すぐに話したいことがあるのに、生育歴も話さなければならないのでしょうか。時間がもったいない気がします。
面接の進め方についてですが、初回はまず悩んでいることや困っていること、どうなりたいのか、どんなことを求めて相談室にきたのかなどを、自由にお話ください。またその背景、いつから悩みが始まったのか、どういう状況で起きたのかなどもお話ください。
多くの場合その後の面接で(2回目以降)、生育歴をうかがうようにしています。これを予備的な面接と呼んでいます。どこでどんなふうに生まれ育ったのかということや、印象に残っている出来事、また大きな病気や入院をしたことがあるかなど、個人的な歴史に関することです。
時にもどかしく思うことがあるかもしれませんが、予備的な面接は、その後、継続的な面接に入るかどうかを決める上で大切な面接です。
たとえばご自身の歴史を話しているときに、どうしても話せないところ、話したくないところが出てくることがあります。それがなぜなのかを考えてみることもよいことです。そこには色々な理由があると考えられます。
話せないところを無理に話さなければならないわけではありません。お話は自分のタイミングで、話せるときに話すのが一番です。ただ、少なくとも今は話せないことや話したくないことがあるのだなと、ご自身で知ることが大切です。つまりこんな風にしてすでに自分を知っていく、理解していく作業が始まっていると、考えることができます。

[保存項目]
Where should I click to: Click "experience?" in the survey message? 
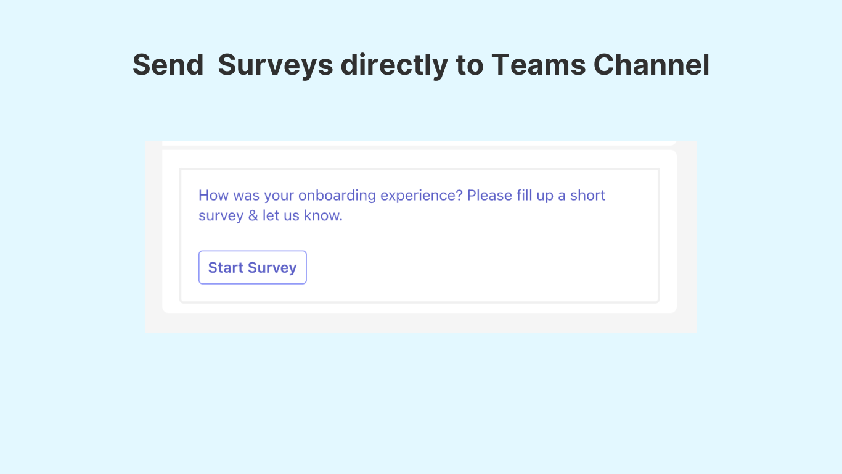click(422, 196)
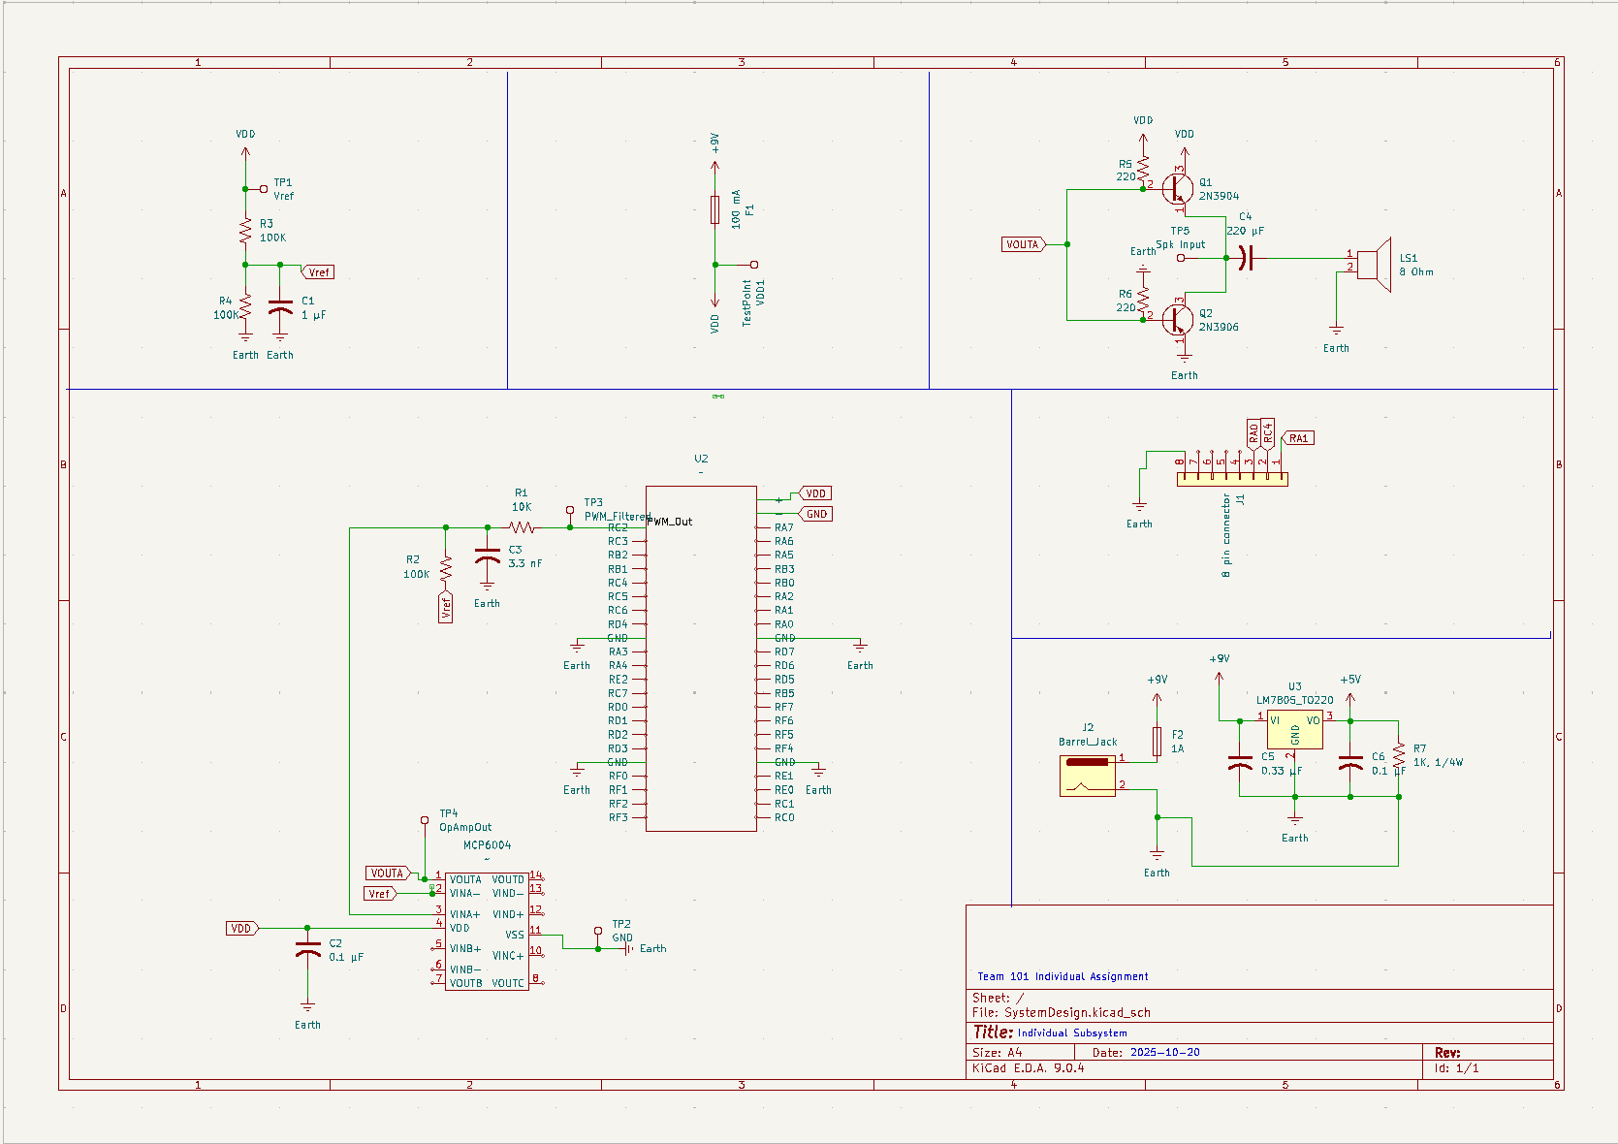
Task: Click the RA1 label at connector J1
Action: point(1298,438)
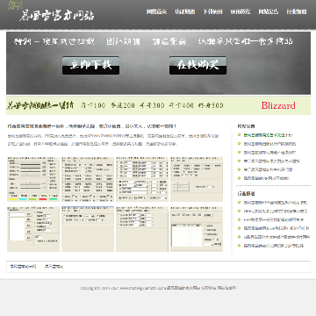Viewport: 316px width, 316px height.
Task: Open the screenshot thumbnail with colored bars
Action: [x=33, y=179]
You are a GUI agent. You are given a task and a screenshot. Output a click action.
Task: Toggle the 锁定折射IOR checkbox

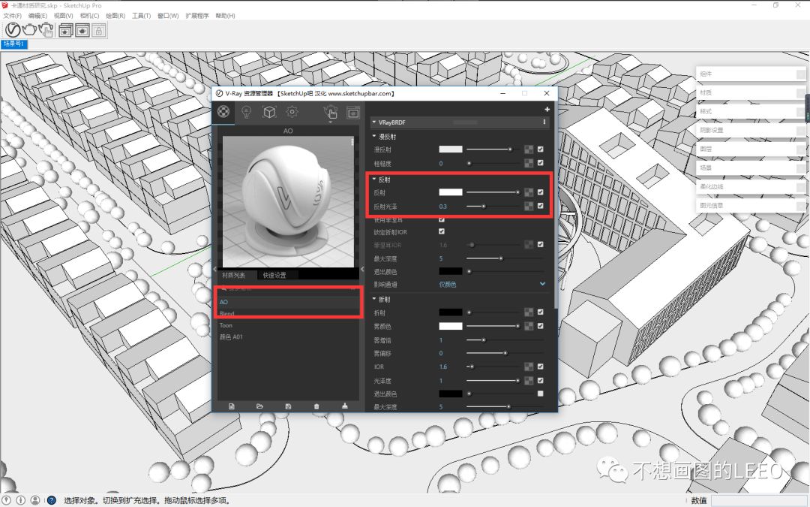tap(442, 232)
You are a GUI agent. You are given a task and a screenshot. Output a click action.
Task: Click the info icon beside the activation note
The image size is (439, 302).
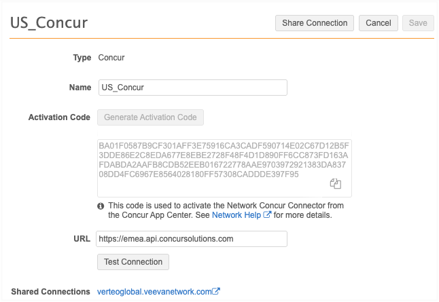tap(101, 206)
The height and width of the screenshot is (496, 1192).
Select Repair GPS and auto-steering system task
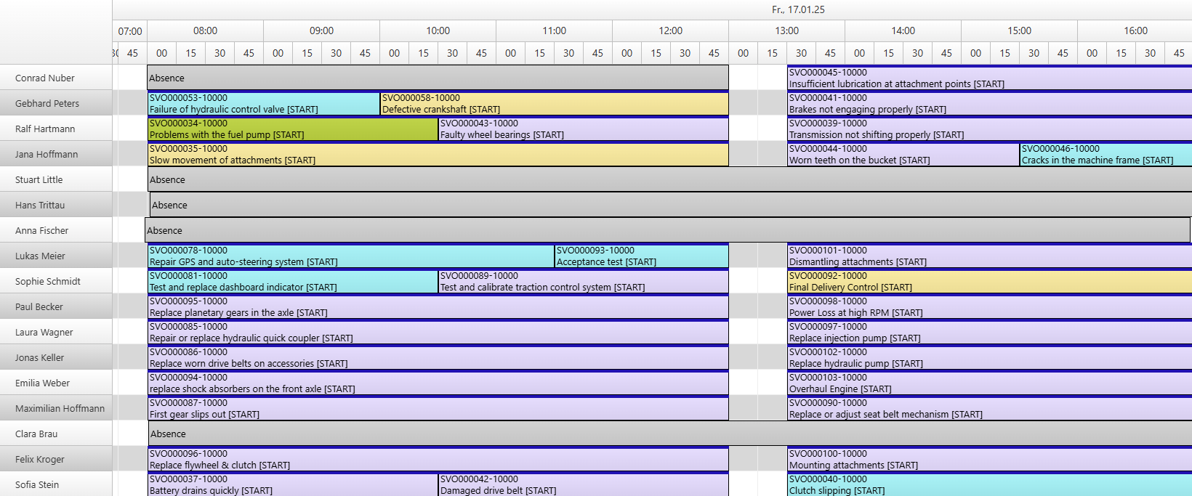point(350,256)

(実施課題)
- a) 本文に基づき、次の問いに答えてください。
(i) 生育歴は、多くの場合、何回目以降の面接でうかがうとされていますか。
(ii) 生育歴をうかがう面接は、何と呼ばれていますか。
(iii) お話は、どのように話すのが一番だとされていますか。
- b) 本文のうち、「話せないところを無理に話さな」から「ると、考えることができます。」まで（この語句を含む）を、一字も変えずにもう一度示してください。
- c) 面接の進め方と生育歴について述べた本文を、最後の文の後から書き進めてください。
記録された各行は、本文とは関係がありません。

(出力結果)
- a)
(i) 2回目以降です。
(ii) 予備的な面接と呼ばれています。
(iii) 自分のタイミングで、話せるときに話すのが一番だとされています。

- b)
話せないところを無理に話さなければならないわけではありません。お話は自分のタイミングで、話せるときに話すのが一番です。ただ、少なくとも今は話せないことや話したくないことがあるのだなと、ご自身で知ることが大切です。つまりこんな風にしてすでに自分を知っていく、理解していく作業が始まっていると、考えることができます。

- c)
また予備的な面接をしている期間に、稀に相談室ではお引き受けできないという判断をする場合があります。色々なケースがありますが、たとえばHPのご相談項目・料金ページで言及している「お引き受けできない場合」に該当することを、ご本人が話し出す場合です。申し込みの時と初回面接の時はそのことを忘れていたため来室して相談することになったが、話しているうちに思い出したということが実際に起こるのです。
以上のような理由で、予備的な面接というのは飛ばしてすすむことができない、大切なものと考えています。人によって期間は変わりますが通常2回目から4回目くらいの面接のあいだで終わり、その後どのように面接を進めていくか(何を目的にするのかや料金、時間、面接の間隔、キャンセル料などの設定)を話し合い取り決めをしてから、継続的な面接に入ることになります。
またすでに精神科や心療内科などの医療機関にかかっている方の場合、継続的な面接に入るまえにその担当医からの紹介状を持参してくださるようにお願いする場合があります。